Its title may sound mundane but mundane it is not.
Ahrens wrote the book when he found it "too painful to watch others taking notes in the same unproductive ways" he used to take notes himself.
For me, it all started when I was required to sign up for an international HR conference with so many number of sessions that I kinda freaked out.
But I suddenly started thinking - could I listen to these talks and still get the most of out of it? How then can I take better notes? And make the notes work for me?
It was then that I came across Ahrens's book. And again I must say, it has changed a lot of how I now read and think.
How do you take notes?
For me, when I read books, I highlight them in my Kindle and add notes when I have questions and thoughts about it. However, I almost never get back to the highlights or the notes.
I once remembered one particular item that I needed to refer to. But I couldn't find it. Kindle do not collate all the notes into one place to enable search. I need to know which book first, which I don't. I never found it.
And when I take notes during live talks and especially during sermons preached in church, I would take down notes usually word for word, in phrases. But again, I don't use the notes or refer to them at all.
So why do I take notes to begin with?
It is suppose to help me pay better attention and remember what I read or listen to. But in the end, I don't remember much.
This is where Niklas Luhmann's Zettelkasten comes into play.

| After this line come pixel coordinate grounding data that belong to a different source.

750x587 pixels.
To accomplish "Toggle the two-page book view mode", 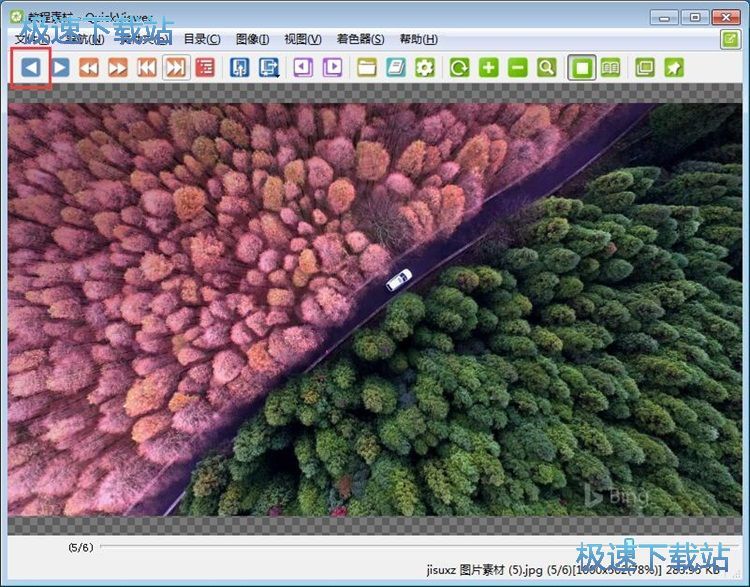I will (x=609, y=68).
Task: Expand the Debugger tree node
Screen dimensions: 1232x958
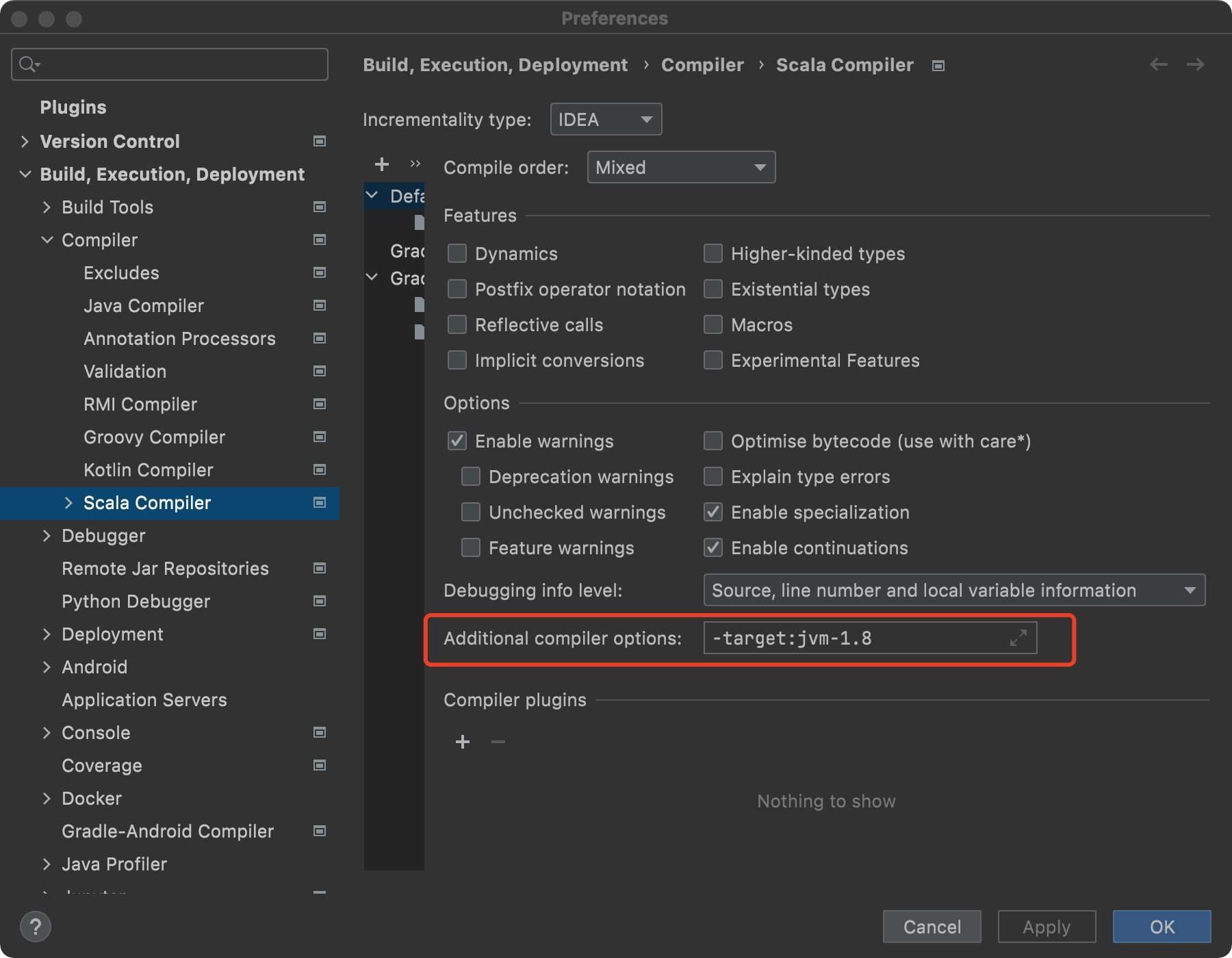Action: tap(47, 536)
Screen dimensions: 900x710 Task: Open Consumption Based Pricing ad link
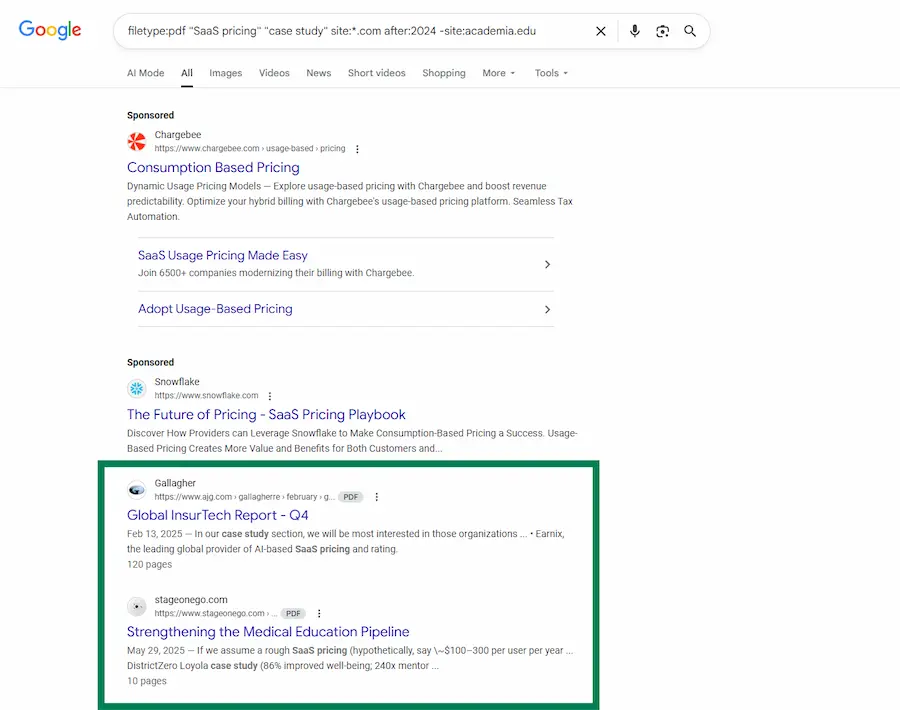(x=213, y=168)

Zettelkasten is a German word that means slip-box or card index. Ahrens calls is the "gold standard " in taking notes and keeping them organised in an output-orientated way.
What is most important in this note taking method is that you elaborate what you read or listened in your own words by writing in the cards.
One idea one card.
Elaborating is important. You do not copy and paste. Elaborating it in your own words will show you whether you understand what you have read or listened to.
You can either use physical A6 sized cards, the Zettelkasten PC software, or like me, the Trello app.
Written notes are placed into two boxes:
1. Fleeting Notes - ideas that you thought of yourself
2. Literature Notes - your elaboration, references included.
After a day a two, you are to look into these two boxes and convert, link, combine, or rewrite them to be placed in the Permanent Notes box.
Notes are numbered and indexed.
This is done to help you build a latticework of thinking and ideas of your brain.
Our mental latticework is the breadth and depth of all our elaborated thinking. It helps us link our past knowledge with new learning. With it, we will continually learn as we space the retrieval of our ideas at different times. We will vary our ideas as we look at it in different contexts. And we will benefit from it as we remember necessary things by chance.
All because we have done more elaborated thinking than before.
And as Luhmann has said, "One cannot think without writing."
I used to say that my phone is my extended brain. Now I say that both my phone and my Slip Box are my extended brains. The phone as the processor and the Slip Box holds my thoughts.
It is as simple as that. It boils down to whether you would put effort into making it work for you.